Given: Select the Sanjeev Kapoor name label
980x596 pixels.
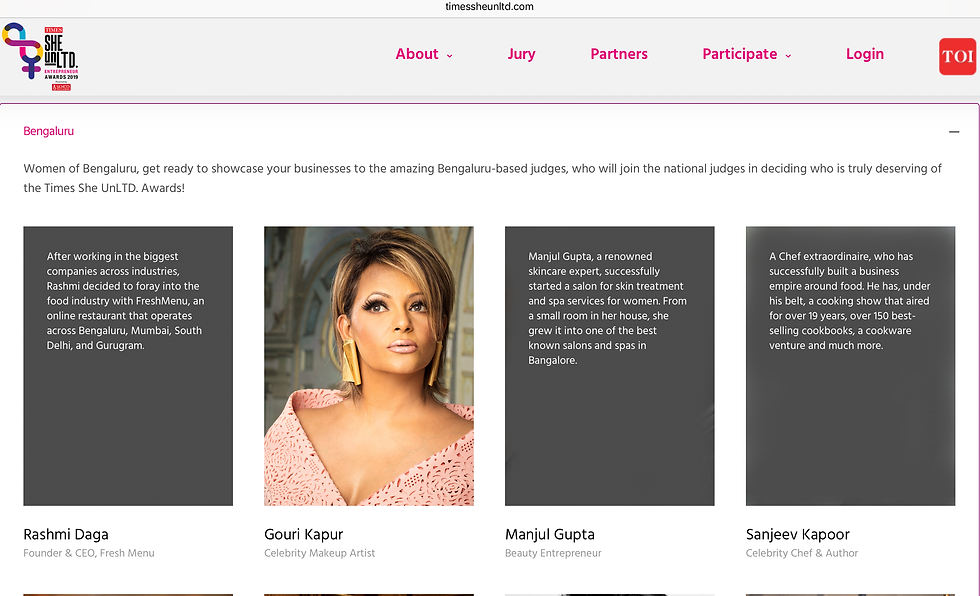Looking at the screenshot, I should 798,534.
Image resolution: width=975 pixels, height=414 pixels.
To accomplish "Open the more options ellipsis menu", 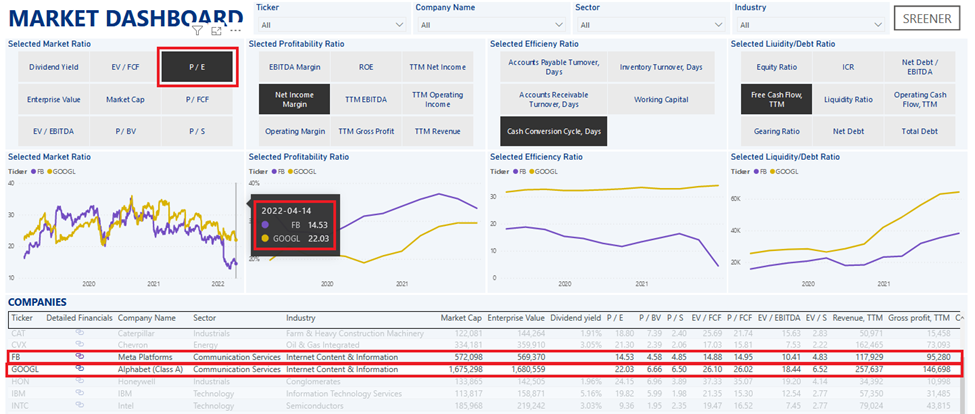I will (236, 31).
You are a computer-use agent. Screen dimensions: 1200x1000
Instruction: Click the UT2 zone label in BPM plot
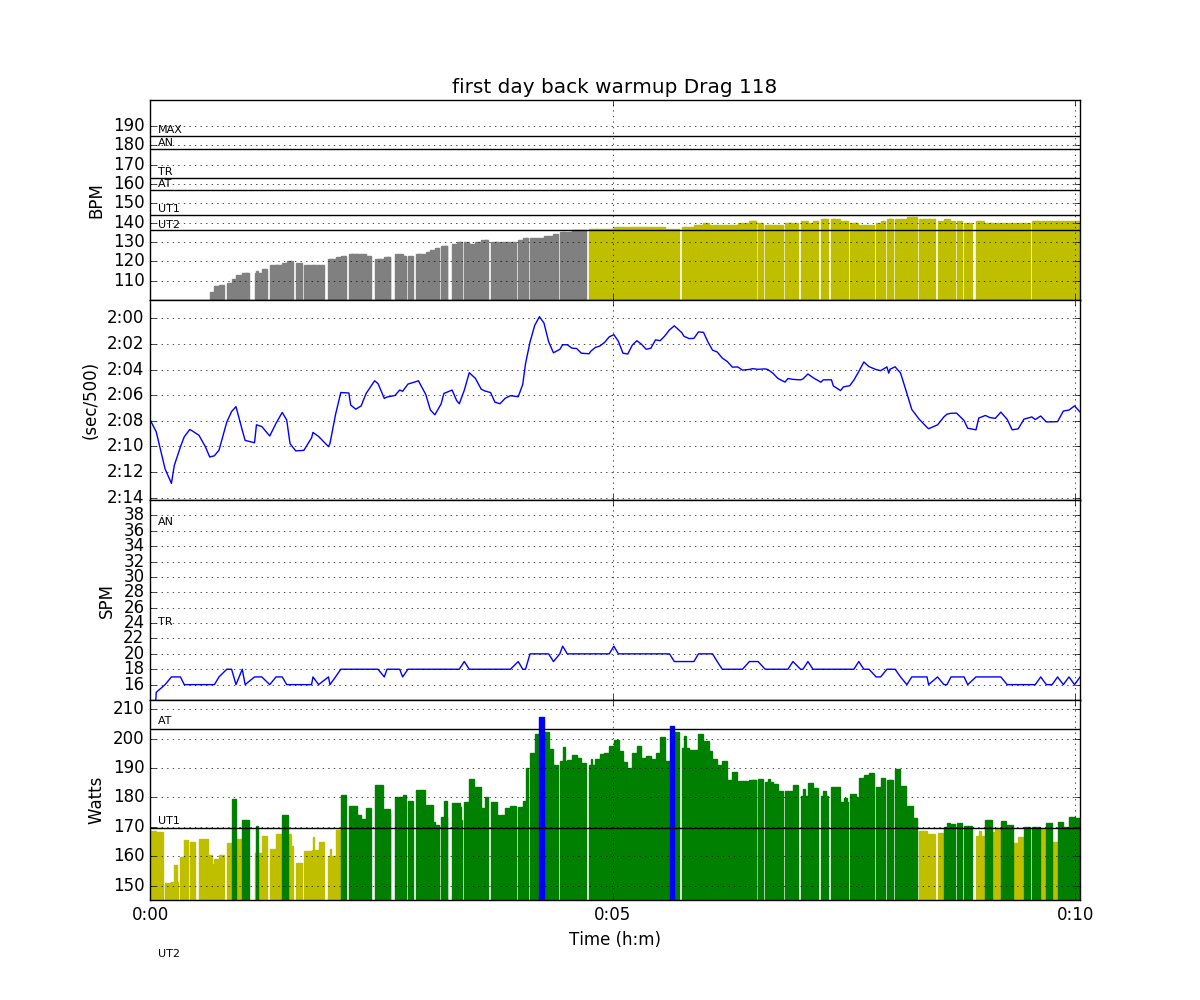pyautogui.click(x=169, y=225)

================

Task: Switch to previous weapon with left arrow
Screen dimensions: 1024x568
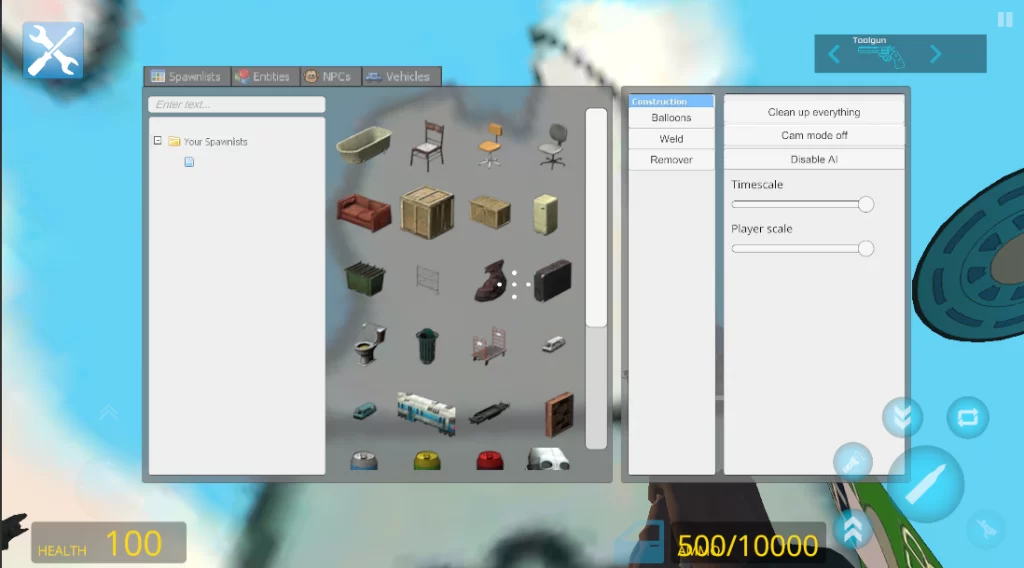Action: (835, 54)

================

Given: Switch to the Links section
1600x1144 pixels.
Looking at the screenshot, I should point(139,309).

================

--- WORK REQUEST ---
A complete answer gives every line of the records holding "Switch".

--- WRITTEN ANSWER ---
Task: Switch to previous weapon with left arrow
Given: Switch to the Links section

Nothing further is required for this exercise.